The oxidized solutions were analyzed by size-exclusion high-performance liquid chromatography (HPLC) to determine whether alginate oxidation through the irradiation of the TiO2/C anodes resulted in the production of lower molecular weight species. Size-exclusion chromatography makes use of column packing agents with numerous pores that retain smaller molecules for longer periods of time compared to larger ones. This enables the determination of relative size differences among the species present in a sample (or absolute sizes if a calibration curve using molecular weight standards of appropriate sizes is created). The HPLC curve of the alginate solution before fuel cell operation was determined using a refractive index difference (RID) detector (blue line in Fig. 6). This indicates that the main peak around 11.6 min (blue line) is attributed to alginate. After fuel cell operation with solar illumination (red line in Fig. 6), the area of this peak was diminished. In addition, a new peak was present in the chromatograms of these solutions at around 14.8 min, which is absent in that of the solution before the 24 h long measurement. This new peak, together with the reduction in the primary alginate peak, suggest the generation of lower molecular weight species through alginate oxidation. The reduction in the alginate peak is larger than the coulombic efficiency (7.9%) estimated in the former section from Fig. 4. This is reasonable because some electrons do not flow to the cathode and could have been consumed for other chemical reactions in solution.

image file: c7ra05473d-f6.tif
Fig. 6 Chromatograms of the alginate solutions measured using an RID detector before (blue line) and after (red line) 24 h operation with artificial solar irradiation of the anodes.

To focus on the products detected by the absorption spectral measurements (Fig. 5), we carried out HPLC in concert with UV absorbance measurements at 260 nm (Fig. 7). The signal intensity of original solution (blue line) is quite low. The peak at around 11.4 minutes is attributed to the alginate. Fig. 7 shows the multiple prominent peaks in the chromatogram of the solution after 24 h operation with artificial solar irradiation (red line). The species responsible for these peaks are likely the same as those that produced the large absorption peak at around 260 nm in Fig. 5.

image file: c7ra05473d-f7.tif
Fig. 7 Chromatograms of the alginate solutions measured using a UV absorbance detector before (blue line) and after (red line) 24 h operation with artificial solar irradiation of the anodes.
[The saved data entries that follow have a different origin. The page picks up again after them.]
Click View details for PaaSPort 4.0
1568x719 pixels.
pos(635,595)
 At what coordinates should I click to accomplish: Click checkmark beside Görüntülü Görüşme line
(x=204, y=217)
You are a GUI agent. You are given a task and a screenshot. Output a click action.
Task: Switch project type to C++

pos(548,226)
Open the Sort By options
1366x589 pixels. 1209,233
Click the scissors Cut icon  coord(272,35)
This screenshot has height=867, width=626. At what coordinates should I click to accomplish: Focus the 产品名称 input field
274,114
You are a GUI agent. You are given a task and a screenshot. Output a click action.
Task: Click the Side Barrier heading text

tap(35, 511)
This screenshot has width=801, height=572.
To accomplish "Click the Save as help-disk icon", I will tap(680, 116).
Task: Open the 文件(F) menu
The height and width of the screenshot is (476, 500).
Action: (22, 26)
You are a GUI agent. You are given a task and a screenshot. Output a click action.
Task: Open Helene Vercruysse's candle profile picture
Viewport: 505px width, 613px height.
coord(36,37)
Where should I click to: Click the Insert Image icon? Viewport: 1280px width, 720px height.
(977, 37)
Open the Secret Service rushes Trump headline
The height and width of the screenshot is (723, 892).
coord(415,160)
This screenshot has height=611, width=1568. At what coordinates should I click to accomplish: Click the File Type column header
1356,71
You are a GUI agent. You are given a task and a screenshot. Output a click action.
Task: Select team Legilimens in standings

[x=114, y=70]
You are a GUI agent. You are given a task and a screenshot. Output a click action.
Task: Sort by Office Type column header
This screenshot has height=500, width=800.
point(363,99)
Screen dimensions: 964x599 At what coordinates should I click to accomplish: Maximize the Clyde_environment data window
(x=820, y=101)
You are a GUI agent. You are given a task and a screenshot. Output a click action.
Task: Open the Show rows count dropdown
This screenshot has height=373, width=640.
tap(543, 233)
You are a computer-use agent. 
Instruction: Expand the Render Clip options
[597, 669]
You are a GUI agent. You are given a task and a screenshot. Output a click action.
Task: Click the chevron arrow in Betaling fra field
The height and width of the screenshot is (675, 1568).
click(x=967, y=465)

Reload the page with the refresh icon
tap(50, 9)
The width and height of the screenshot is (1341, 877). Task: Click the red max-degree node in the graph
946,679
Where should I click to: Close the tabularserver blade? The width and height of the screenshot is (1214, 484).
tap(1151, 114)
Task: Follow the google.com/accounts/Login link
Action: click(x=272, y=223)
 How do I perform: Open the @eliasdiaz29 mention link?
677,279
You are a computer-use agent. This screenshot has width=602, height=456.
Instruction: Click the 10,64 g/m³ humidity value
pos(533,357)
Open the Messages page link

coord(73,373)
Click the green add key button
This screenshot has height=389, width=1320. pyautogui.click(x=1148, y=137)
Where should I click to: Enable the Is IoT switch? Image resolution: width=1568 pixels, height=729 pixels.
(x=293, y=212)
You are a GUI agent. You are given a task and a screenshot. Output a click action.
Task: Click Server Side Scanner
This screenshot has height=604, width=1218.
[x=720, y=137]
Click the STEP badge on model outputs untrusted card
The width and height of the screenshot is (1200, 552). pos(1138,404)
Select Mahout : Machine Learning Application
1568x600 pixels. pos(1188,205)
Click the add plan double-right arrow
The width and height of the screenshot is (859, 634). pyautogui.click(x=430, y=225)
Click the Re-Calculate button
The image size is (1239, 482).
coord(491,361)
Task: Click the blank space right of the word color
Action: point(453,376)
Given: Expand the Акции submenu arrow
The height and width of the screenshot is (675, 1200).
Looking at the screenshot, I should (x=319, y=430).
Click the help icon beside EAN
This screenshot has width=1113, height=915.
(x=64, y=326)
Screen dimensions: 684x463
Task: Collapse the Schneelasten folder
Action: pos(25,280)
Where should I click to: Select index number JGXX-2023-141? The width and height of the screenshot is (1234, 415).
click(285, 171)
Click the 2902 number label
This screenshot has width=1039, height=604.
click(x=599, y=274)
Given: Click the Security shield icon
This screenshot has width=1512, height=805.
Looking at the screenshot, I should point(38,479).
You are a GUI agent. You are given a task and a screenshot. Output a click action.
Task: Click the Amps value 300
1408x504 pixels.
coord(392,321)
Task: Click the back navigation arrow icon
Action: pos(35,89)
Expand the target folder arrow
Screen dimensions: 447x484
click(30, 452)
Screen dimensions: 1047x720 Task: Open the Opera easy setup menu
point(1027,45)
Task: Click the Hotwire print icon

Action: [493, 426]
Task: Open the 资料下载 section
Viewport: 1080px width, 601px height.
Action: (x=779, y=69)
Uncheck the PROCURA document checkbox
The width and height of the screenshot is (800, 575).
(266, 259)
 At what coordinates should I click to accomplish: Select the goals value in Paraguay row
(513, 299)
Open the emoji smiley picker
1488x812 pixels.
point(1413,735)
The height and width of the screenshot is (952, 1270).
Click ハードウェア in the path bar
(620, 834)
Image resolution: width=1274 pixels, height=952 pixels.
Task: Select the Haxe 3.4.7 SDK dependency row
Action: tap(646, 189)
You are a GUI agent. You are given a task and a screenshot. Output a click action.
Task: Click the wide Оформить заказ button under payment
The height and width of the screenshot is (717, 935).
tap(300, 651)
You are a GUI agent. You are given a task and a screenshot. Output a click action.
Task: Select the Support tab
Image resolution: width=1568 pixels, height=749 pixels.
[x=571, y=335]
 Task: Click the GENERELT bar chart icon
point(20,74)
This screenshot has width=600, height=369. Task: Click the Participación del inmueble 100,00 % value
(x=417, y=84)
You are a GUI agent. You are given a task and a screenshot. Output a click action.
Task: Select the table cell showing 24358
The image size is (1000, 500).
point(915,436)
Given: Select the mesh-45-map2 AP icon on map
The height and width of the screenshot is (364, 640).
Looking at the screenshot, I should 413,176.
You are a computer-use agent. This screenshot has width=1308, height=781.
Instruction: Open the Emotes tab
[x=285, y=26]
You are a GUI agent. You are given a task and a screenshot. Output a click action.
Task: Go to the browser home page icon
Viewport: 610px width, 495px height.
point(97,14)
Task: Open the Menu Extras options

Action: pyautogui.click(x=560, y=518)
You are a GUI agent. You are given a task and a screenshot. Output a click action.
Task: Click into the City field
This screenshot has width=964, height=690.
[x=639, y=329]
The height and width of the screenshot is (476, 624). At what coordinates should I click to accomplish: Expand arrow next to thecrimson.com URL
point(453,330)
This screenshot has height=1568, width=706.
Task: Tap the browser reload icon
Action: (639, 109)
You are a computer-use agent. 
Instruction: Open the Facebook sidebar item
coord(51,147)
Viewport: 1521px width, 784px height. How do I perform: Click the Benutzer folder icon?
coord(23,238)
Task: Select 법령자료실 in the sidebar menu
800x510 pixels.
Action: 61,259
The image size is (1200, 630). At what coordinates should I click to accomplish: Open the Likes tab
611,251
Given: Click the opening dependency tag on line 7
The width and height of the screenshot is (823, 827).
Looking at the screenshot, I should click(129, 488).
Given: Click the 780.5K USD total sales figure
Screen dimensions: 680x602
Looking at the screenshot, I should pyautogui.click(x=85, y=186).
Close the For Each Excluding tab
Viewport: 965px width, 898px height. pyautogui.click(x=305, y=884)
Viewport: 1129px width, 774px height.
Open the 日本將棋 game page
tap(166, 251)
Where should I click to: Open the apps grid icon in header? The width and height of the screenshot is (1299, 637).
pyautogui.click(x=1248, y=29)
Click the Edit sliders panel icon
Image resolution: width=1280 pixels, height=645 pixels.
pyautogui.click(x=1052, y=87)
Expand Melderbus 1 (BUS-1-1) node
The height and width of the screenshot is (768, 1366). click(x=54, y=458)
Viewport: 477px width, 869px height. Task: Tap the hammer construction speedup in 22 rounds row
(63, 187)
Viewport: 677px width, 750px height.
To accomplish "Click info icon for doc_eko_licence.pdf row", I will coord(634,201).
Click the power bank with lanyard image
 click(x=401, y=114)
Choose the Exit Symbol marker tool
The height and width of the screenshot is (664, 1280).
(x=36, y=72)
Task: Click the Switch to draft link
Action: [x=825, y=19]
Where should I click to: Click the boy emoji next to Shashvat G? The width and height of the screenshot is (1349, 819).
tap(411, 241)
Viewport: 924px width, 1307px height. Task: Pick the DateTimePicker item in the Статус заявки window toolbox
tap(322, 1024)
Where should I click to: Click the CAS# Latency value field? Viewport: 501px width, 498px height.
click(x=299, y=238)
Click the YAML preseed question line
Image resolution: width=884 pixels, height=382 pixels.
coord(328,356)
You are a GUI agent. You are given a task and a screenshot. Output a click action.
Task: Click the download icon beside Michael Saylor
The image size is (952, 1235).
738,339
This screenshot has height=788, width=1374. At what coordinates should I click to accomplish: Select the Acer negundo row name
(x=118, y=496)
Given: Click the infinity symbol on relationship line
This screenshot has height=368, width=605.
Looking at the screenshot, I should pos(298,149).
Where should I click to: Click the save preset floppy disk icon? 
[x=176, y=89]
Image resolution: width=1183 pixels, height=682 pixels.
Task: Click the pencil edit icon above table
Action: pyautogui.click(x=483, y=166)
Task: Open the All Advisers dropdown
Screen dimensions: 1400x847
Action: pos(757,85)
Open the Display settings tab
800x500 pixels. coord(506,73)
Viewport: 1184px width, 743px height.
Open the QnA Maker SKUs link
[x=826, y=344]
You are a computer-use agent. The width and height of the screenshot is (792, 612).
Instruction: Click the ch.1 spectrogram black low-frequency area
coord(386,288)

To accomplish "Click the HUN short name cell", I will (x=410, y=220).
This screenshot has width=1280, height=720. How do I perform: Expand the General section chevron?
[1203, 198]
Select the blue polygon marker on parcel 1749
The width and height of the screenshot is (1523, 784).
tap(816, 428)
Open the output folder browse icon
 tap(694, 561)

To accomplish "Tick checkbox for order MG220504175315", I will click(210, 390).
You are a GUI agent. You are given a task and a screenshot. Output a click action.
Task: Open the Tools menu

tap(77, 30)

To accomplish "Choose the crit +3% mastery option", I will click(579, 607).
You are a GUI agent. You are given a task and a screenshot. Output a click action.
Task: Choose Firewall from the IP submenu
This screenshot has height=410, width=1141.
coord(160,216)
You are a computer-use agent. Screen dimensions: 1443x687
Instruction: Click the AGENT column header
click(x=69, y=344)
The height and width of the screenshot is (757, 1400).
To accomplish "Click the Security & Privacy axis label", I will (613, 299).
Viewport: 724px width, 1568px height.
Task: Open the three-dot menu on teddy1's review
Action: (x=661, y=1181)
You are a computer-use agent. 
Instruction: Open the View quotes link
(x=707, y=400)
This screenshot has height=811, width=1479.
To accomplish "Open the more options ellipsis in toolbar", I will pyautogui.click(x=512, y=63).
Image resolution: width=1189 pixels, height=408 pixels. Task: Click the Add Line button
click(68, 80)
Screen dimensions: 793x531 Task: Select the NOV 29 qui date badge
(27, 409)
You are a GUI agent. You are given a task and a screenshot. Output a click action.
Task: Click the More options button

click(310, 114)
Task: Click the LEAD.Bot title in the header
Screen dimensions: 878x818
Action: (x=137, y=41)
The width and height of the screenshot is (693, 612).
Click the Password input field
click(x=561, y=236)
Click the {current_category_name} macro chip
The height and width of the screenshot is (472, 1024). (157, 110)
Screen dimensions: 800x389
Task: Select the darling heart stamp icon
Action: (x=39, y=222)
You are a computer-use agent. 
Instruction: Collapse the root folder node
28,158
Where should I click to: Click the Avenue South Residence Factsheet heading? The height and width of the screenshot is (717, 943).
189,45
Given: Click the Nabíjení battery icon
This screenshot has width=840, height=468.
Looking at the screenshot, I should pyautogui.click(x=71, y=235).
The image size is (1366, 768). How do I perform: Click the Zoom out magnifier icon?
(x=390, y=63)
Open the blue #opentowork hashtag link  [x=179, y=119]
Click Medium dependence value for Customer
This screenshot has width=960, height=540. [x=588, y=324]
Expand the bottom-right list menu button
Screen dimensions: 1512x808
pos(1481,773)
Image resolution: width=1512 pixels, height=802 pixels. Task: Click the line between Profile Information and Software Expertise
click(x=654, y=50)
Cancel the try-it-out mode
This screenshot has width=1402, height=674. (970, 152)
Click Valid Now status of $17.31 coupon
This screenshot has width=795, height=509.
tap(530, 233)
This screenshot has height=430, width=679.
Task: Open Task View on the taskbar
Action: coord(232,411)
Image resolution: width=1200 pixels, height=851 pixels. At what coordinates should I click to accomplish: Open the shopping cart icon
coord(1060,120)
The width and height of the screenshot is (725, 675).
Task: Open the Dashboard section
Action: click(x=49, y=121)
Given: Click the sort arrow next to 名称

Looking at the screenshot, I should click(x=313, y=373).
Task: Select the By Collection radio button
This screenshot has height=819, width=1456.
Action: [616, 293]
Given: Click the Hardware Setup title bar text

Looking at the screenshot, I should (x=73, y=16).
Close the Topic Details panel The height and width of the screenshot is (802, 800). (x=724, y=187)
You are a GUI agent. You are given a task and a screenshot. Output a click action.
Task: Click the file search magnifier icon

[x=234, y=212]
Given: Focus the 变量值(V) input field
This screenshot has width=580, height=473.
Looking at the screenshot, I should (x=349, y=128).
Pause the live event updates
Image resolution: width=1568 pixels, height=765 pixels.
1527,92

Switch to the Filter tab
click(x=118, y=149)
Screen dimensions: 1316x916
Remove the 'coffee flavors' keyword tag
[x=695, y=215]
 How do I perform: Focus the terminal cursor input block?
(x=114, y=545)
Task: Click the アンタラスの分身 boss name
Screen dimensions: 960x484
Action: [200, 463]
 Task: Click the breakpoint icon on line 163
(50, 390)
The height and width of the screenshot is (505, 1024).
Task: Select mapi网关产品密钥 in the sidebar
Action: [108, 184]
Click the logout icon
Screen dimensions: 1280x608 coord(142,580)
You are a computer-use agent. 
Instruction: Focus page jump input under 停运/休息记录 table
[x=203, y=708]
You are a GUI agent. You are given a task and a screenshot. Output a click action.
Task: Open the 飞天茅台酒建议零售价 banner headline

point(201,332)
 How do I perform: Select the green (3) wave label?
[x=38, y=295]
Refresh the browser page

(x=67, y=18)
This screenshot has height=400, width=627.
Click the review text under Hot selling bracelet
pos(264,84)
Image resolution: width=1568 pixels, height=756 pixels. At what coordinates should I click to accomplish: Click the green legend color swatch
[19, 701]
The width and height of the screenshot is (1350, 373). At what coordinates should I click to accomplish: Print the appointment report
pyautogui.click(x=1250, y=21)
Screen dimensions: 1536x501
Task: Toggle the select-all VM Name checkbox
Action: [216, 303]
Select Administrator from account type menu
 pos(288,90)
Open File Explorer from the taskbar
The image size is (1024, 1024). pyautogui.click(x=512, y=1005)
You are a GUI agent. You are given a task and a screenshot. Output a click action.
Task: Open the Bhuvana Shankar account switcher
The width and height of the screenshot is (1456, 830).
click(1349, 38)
Previously, we compared the sizes of the species to those of pullulan molecular weight standards (Shodex) under the same conditions.13 The standard sample P-5, which is the smallest pullulan standard available (∼5900), appeared at a retention time of approximately 13 min. Species that appear at later retention times have lower molecular weights; thus, to assess the size of the species produced, another standard sample must be used. To this end, a monosaccharide produced by the enzymatic breakdown of alginate, 4-deoxy-L-erythro-5-hexoseulose uronic acid (DEH, Fig. 7 inset), was dissolved in water and analyzed by HPLC under the same conditions. Chromatograms based on the UV detector output could be used for comparison because DEH also has a carbonyl group, which absorbs light at around 260 nm. The obtained chromatograms for DEH and that of the alginate after 24 h artificial solar irradiation are shown together in Fig. 7. The chromatogram of DEH shows multiple signals and a prominent peak at around 24 min. The cause of the earlier and less intense signals is unclear, but it is possible that they are due to residual intermediates and substances left behind from the isolation of DEH from the post-enzymatic reaction mixture. Based on the high intensity of the peak at 24 min, it is likely DEH. Interestingly, this peak is near the primary peak in the oxidized alginate solution, and the two peaks are separated by less than 1 min elution time. Thus, it is possible that the oxidation of alginate with the TiO2/C anodes after 24 h fuel cell operation under artificial solar irradiation cleaves the glycosidic bonds linking adjacent monomer units to produce smaller substances with lower molecular weights that are similar to, if not the same as, the monomers themselves.

4. Conclusions

This work explored the prospects of the biorefinery of polysaccharides derived from inedible brown macroalgae through photo-electrochemical oxidation in alginate fuel cells comprising photocatalyst-modified anodes. Titanium dioxide-modified carbon sheet (TiO2/C) anodes were fabricated and applied to use in direct alginate fuel cells. The operational characteristics and long-term stability of these fuel cells under the absence and presence of artificial solar irradiation, and the products generated by the operation of fuel cells, were investigated. A maximum power density of 81 μW cm−2 was achieved under artificial solar irradiation at an intensity of 150 μW cm−2. In addition, 7.9% of the total alginate in solution was oxidized after 24 hour fuel cell operation due to the long-term stability. These experimental results demonstrate the current alginate fuel cell's extremely high performance as compared to that without photocatalytic materials in the previous report. In addition, optical absorption and HPLC analyses of the alginate solution after 24 hour continuous fuel cell operation showed that the generated species include those of lower molecular weights comparable to that of the constituent monomer units of alginate, suggesting the oxidation pathway including glycosidic bond cleavage. The decomposition of polysaccharides (carbohydrates) is important for the biorefining of unused and inedible biomass. Although various decomposition procedures for alginate based on chemical reactions and radiation have been proposed, our alginate fuel cell is a safer and more ecological approach. Furthermore, electric power is generated. Further product analysis and the scale-up of these systems remains a challenge for practical application. Electrochemical and photochemical analyses with radical-trapping reagents are also necessary to more deeply understand the reaction mechanisms involved. The design and development of an appropriate fuel cell and cell stack configurations, as well as procedures for the fabrication of large-scale catalyst-modified electrodes, will be the keys to driving biomass refining using fuel cells.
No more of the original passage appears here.